(Element lookup records)

****************

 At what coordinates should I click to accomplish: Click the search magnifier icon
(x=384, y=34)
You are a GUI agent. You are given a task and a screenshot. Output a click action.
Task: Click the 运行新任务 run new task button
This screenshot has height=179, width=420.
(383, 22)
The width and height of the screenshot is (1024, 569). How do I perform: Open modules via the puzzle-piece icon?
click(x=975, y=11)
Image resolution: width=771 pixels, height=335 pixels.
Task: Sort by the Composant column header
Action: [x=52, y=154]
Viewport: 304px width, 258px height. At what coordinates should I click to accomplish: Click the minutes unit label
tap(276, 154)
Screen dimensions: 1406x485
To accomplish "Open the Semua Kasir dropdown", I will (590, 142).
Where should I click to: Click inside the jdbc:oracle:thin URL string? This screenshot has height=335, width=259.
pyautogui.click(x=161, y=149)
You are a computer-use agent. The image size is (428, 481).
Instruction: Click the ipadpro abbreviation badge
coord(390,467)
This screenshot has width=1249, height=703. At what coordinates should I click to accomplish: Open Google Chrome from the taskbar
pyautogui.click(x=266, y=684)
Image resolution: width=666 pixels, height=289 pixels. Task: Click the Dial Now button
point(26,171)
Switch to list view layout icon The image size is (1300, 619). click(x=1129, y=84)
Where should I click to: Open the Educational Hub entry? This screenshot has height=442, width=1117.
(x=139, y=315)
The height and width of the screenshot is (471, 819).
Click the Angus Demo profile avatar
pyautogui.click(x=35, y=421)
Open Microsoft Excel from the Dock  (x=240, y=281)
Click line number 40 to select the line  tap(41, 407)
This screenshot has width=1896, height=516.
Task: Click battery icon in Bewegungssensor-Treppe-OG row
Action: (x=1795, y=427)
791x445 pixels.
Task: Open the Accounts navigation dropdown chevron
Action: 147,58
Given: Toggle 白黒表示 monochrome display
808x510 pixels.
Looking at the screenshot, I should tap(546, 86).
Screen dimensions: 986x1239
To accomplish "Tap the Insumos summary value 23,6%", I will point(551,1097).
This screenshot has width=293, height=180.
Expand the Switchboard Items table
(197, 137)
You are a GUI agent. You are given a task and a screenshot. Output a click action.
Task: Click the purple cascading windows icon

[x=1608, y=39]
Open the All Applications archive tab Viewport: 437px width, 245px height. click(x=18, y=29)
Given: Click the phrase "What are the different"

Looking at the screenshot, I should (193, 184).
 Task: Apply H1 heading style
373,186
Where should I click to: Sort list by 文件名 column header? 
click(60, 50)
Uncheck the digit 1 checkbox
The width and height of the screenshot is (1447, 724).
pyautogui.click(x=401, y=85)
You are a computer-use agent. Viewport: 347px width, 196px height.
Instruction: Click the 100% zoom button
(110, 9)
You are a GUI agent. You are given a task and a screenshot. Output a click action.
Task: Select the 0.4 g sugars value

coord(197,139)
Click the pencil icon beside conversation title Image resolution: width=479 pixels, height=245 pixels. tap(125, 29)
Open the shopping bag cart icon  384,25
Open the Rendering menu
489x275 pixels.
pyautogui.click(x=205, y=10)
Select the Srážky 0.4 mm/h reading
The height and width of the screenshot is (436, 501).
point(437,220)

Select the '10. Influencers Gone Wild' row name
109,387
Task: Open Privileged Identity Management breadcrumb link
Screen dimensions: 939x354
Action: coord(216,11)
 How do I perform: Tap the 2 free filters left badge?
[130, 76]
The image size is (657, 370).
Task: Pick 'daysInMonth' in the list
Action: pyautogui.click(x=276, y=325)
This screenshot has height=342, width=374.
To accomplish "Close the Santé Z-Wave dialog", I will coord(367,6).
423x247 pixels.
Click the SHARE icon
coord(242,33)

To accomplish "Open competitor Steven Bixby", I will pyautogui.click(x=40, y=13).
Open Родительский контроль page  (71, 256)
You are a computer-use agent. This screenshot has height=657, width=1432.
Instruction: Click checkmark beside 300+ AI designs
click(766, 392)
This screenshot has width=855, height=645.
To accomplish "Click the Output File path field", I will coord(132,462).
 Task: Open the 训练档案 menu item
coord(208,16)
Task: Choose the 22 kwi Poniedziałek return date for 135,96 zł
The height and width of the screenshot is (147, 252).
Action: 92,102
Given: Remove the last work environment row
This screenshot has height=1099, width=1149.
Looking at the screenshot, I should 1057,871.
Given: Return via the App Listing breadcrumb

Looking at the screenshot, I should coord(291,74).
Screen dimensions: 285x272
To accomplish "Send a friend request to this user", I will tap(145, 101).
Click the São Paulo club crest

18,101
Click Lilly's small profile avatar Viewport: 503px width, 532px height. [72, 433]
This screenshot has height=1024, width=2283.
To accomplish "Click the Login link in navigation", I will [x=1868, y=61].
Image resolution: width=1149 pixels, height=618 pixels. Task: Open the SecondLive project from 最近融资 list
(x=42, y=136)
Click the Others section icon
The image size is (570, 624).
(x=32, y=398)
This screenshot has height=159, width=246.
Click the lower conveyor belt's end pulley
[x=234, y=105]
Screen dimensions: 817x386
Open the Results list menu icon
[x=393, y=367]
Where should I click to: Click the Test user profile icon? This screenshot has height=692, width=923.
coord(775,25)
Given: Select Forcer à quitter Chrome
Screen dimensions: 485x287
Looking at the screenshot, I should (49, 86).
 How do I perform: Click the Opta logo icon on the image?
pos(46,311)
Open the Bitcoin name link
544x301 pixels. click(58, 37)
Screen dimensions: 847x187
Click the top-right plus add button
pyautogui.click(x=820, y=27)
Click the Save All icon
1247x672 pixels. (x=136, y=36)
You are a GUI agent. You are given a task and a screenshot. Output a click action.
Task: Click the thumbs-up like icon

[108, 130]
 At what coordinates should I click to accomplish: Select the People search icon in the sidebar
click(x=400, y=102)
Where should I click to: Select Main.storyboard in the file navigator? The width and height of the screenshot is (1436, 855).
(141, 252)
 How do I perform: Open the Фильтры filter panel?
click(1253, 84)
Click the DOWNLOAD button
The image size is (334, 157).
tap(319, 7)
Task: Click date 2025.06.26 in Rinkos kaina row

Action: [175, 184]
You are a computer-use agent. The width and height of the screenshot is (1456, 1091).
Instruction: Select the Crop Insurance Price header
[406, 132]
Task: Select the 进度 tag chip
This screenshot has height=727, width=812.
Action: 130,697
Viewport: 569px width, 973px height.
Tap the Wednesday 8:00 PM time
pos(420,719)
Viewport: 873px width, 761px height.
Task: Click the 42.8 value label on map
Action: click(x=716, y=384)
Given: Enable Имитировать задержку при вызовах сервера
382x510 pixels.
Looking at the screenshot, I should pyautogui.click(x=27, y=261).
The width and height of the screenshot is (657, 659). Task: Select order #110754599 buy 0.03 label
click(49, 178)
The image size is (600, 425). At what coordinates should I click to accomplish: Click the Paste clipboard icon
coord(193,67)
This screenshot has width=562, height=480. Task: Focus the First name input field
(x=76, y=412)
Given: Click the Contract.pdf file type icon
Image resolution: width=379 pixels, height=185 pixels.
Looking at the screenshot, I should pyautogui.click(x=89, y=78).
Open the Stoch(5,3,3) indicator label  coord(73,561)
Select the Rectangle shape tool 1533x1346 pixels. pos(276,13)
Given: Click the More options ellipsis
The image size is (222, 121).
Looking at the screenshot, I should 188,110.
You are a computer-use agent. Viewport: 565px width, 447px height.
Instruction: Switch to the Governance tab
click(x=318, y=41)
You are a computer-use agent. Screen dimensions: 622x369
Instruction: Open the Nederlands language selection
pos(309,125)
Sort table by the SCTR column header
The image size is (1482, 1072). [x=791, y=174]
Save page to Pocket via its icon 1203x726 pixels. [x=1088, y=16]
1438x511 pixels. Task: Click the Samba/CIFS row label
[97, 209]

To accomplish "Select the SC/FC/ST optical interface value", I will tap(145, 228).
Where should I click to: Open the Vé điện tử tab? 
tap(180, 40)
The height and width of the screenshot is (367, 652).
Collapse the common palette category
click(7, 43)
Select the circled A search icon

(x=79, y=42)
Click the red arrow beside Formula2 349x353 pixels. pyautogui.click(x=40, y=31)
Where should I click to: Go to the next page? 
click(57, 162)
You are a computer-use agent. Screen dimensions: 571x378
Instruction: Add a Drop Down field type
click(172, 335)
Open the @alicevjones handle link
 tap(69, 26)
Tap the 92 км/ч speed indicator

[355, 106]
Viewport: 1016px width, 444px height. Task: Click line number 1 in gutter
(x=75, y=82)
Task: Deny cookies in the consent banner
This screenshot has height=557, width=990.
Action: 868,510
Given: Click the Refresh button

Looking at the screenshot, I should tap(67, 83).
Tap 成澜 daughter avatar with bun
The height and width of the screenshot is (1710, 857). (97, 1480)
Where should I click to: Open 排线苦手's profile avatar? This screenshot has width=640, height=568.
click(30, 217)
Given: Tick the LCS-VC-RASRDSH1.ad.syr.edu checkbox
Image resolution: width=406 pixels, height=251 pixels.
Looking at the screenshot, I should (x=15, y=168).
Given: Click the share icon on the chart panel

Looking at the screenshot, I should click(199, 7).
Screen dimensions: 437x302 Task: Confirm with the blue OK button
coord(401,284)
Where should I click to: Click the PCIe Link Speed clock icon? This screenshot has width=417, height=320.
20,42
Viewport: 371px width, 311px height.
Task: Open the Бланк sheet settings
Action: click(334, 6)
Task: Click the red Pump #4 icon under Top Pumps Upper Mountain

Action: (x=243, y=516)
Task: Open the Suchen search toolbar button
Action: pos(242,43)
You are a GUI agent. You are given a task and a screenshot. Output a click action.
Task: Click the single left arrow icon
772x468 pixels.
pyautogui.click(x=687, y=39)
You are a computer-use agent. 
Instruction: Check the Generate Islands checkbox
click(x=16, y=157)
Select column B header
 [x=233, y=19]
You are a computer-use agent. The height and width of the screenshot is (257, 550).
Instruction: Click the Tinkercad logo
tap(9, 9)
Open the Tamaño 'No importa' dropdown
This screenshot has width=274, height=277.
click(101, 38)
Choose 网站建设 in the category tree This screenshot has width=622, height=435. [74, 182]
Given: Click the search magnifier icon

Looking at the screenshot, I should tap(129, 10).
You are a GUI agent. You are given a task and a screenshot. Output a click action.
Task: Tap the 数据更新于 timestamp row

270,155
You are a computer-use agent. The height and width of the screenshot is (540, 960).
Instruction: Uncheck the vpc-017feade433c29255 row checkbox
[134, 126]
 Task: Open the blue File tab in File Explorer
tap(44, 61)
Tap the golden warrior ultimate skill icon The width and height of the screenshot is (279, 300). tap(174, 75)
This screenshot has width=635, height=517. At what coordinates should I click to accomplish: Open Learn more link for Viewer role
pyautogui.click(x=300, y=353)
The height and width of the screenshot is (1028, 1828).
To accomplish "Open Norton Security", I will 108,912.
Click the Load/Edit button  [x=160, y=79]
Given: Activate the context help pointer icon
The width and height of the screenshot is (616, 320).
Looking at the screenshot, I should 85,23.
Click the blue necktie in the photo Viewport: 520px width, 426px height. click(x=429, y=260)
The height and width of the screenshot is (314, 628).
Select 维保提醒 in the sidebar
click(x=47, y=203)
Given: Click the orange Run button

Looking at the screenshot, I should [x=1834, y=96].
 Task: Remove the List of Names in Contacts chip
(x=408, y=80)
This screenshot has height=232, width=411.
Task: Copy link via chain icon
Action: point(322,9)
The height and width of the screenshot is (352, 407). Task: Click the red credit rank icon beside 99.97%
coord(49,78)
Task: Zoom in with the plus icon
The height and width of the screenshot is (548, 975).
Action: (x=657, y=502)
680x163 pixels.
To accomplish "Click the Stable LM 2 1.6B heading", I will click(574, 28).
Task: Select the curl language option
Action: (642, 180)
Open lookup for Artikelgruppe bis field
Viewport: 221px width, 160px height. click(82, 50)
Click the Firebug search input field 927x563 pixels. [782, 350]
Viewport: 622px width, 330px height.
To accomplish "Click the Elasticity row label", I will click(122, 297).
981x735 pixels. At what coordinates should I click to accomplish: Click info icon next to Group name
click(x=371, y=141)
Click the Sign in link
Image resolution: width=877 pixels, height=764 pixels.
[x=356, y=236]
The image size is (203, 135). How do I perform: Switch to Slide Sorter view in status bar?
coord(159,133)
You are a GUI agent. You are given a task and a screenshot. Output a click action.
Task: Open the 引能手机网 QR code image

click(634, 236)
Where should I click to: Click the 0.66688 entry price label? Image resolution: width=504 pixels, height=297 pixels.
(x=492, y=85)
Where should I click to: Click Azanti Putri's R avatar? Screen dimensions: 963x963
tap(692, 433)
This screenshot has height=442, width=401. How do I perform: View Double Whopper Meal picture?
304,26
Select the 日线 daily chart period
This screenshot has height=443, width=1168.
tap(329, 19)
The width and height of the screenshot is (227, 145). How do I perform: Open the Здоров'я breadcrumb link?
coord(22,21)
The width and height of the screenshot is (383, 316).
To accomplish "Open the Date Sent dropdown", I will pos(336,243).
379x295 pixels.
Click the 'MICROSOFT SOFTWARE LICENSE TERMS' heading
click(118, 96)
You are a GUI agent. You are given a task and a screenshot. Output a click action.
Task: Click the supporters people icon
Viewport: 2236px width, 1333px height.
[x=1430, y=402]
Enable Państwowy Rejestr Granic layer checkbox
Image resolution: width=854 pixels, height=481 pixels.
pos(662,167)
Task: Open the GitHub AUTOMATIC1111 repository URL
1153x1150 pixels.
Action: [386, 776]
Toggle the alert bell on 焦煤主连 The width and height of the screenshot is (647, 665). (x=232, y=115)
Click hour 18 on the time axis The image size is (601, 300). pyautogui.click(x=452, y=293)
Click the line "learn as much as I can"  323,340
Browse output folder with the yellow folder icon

****************

TASK INSTRUCTIONS:
Pick out every line in the data above that contains the string "plus", and copy each of those lines in full. Case counts.

RESPONSE FOR THIS EXERCISE:
Click the top-right plus add button
Task: Zoom in with the plus icon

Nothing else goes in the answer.